The Alternative for Germany is said to be “devoted almost entirely to intolerance and opposition to democratic institutions,” when in fact the AfD wants to limit immigration and reduce EU control of German policy, and also to end security state persecution of themselves. Once again, the concrete realities are mundane, and far less shocking than hyperbolic abstractions about “democratic institutions.”
A line runs through these examples: mass immigration and multiculturalism on the one hand, and social liberalism on the other, are obligatory to the elite mind. Dissent on these issues attracts the rote pejoratives — far-right, authoritarian, anti-democratic, extremist, a danger to democracy, don’t you know — but the issues themselves are named only obliquely, through opaque generalities. It is almost as if the aim was to limit democratic choice.
Four of the above cases involve opposition to the notoriously undemocratic behemoth known as the European Union. The view that farm or social policy or anything else should be controlled by elected national governments, and not by the the opaque processes of a supra-national bureaucracy, is the opposite of undemocratic. Words have lost all concrete and direct meaning.

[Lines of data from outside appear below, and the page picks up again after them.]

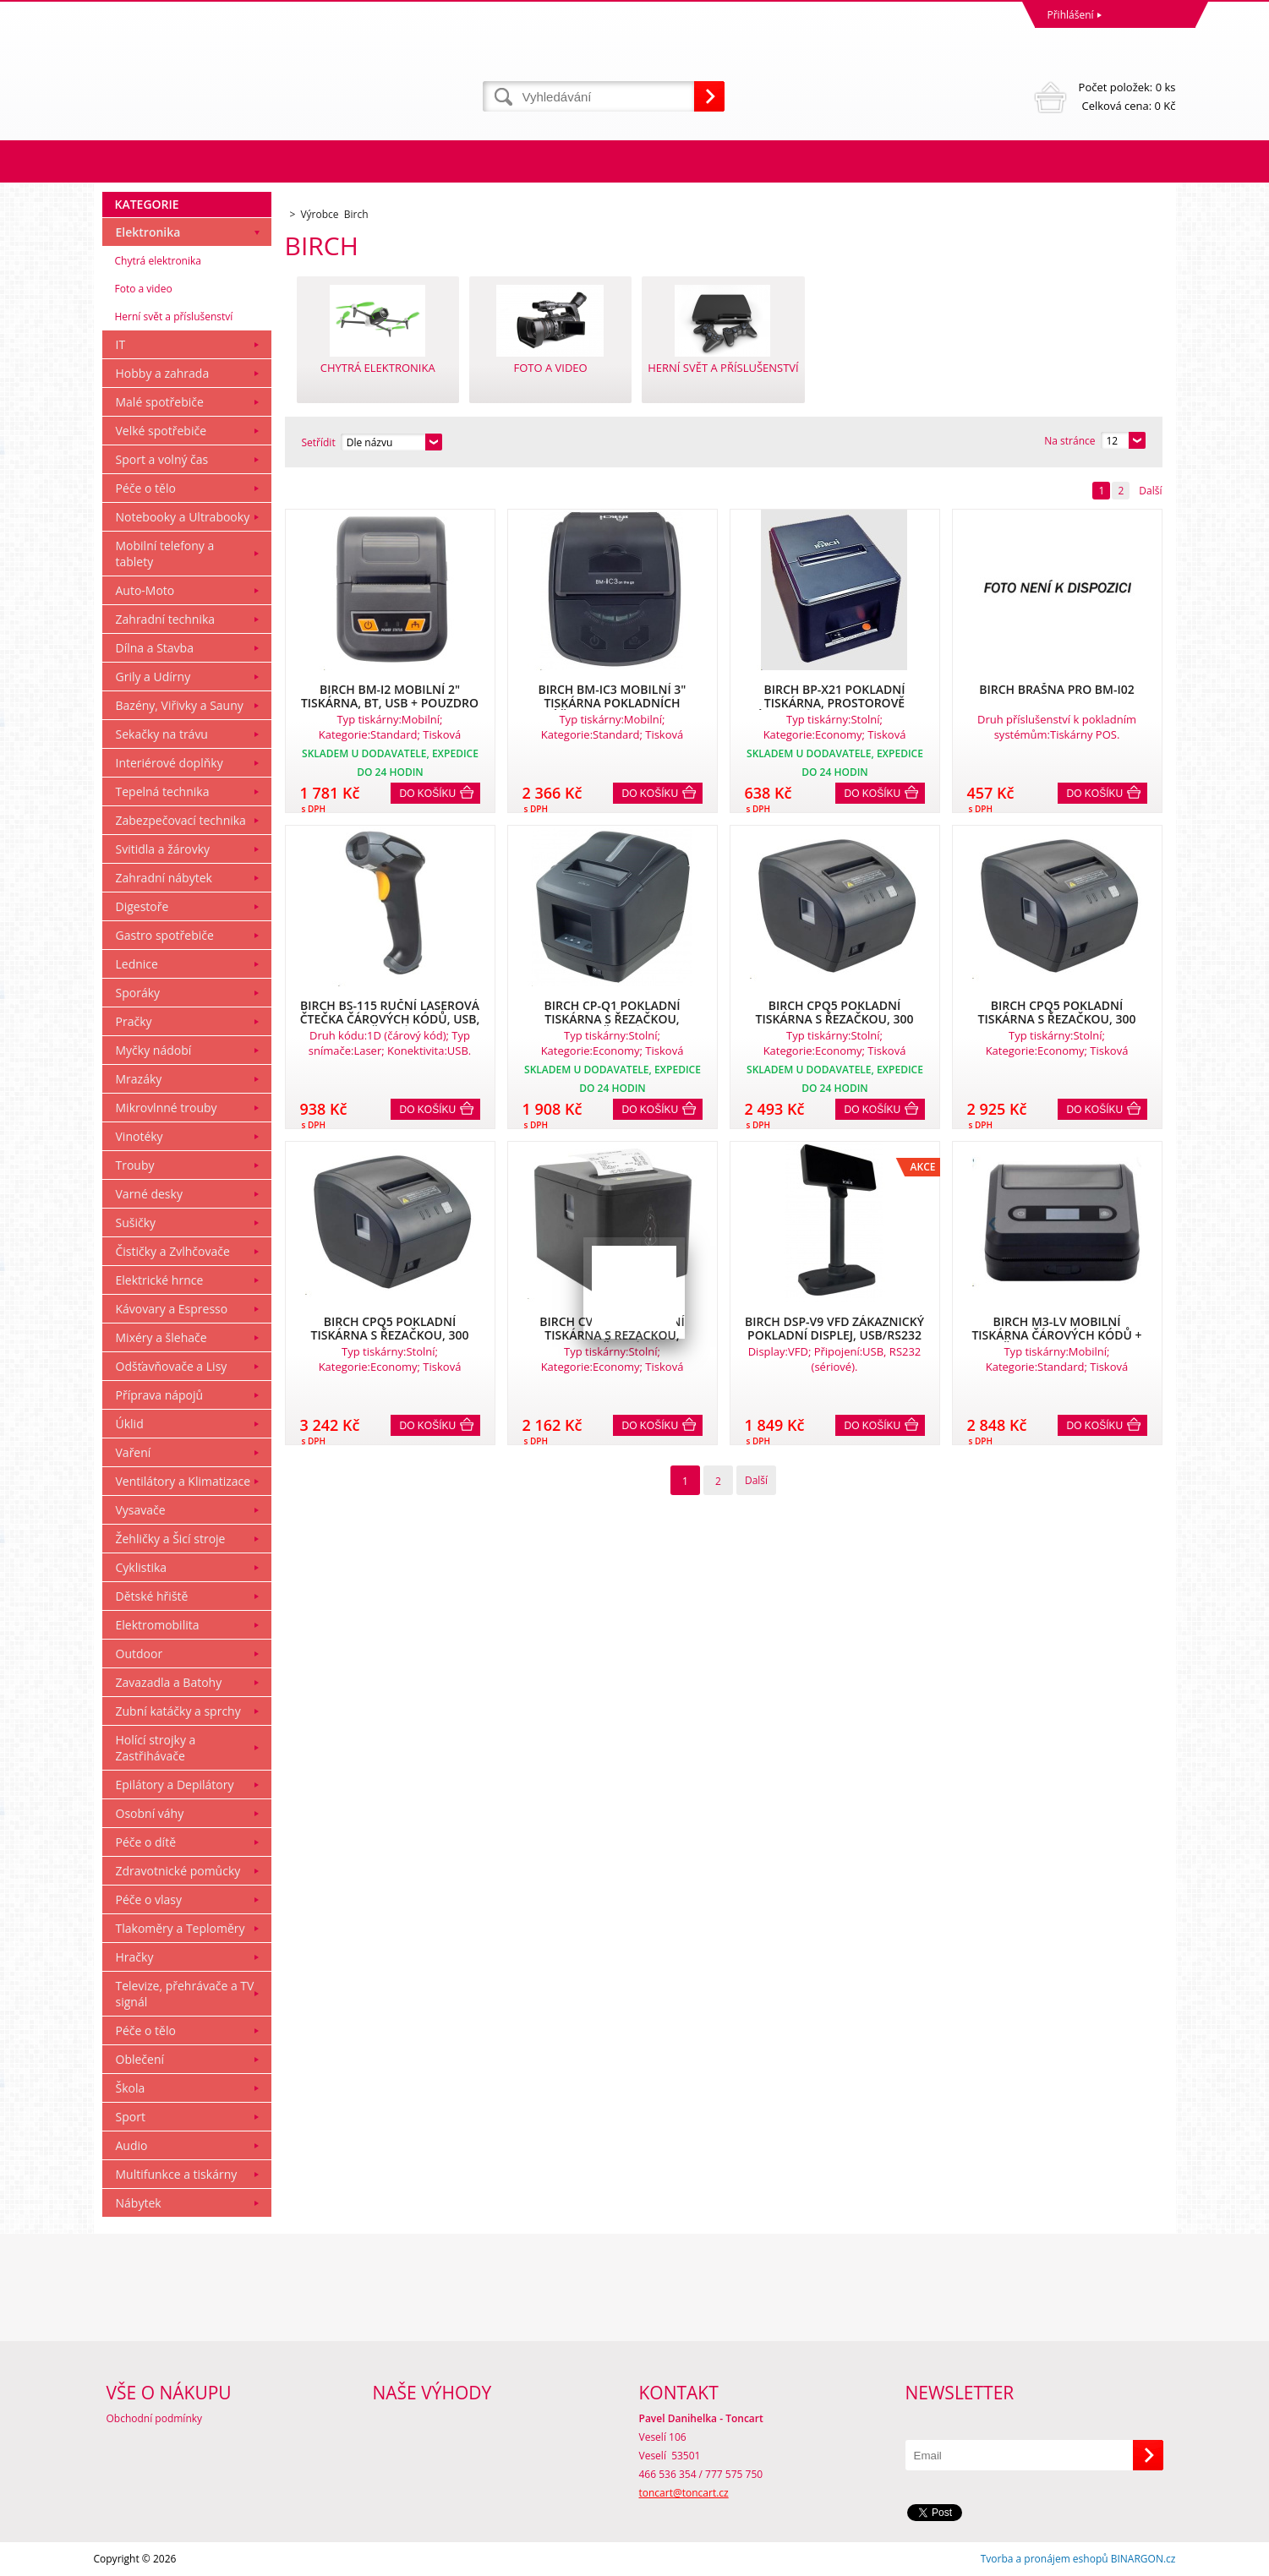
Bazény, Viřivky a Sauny (179, 705)
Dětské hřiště (152, 1596)
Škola (130, 2088)
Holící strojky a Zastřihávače (156, 1748)
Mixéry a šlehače (161, 1337)
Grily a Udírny (153, 677)
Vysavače (141, 1510)
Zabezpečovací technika (181, 820)
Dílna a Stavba (155, 648)
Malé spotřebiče (160, 402)
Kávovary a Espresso (172, 1309)
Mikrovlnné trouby (166, 1108)
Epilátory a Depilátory (175, 1784)
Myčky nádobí (154, 1050)
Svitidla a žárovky (163, 849)
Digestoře (142, 906)
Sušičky (136, 1222)
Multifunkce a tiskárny (177, 2174)
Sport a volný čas (162, 459)
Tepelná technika (163, 791)
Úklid (130, 1424)
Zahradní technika (166, 619)
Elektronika (148, 232)
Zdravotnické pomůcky (178, 1871)
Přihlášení (1070, 15)
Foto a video (143, 288)
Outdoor (139, 1653)
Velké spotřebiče (161, 431)
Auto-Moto (145, 590)
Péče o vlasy (149, 1899)
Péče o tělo (146, 488)
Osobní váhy (150, 1813)
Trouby (135, 1165)
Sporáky (138, 993)
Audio (132, 2145)
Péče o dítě (146, 1842)
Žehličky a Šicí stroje (171, 1539)
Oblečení (140, 2059)
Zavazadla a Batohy (169, 1682)
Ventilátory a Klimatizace (183, 1481)
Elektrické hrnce (160, 1280)
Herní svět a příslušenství (174, 316)
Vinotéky (139, 1136)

Beneath the abstract rhetoric of democracy and democratic institutions lies its opposite: an elite multiculturalist left-liberalism that wants to restrict the range of democratic debate. Policy choices outside a very narrow spectrum are denounced as a threat to democracy.

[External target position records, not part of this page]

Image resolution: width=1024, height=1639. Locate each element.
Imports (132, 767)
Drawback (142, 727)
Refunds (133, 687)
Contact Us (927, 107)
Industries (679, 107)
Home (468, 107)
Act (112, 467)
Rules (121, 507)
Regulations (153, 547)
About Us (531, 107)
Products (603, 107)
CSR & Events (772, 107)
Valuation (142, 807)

Finally, let’s come back to a country mentioned only in passing by The Globe: if it’s authoritarianism you seek, how did Canada do during the Freedom Convoy, by far the largest popular protest in our history? The Globe itself, while it caviled about the Emergencies Act (effectively martial law) and bank account seizures, participated enthusiastically in the state’s propaganda attack on the supposedly “far-right” Freedom Convoy, giving us months of phony swastikas and confederate flags. But it has nothing to say about the discriminatory and ongoing use of the criminal law against Freedom protesters. How many of Orban’s political enemies are on trial, or held for years in remand?
In our society, the real authoritarianism comes from above, and preaches in the establishment press about democracy in danger, while steadily reducing the range of democratic choice.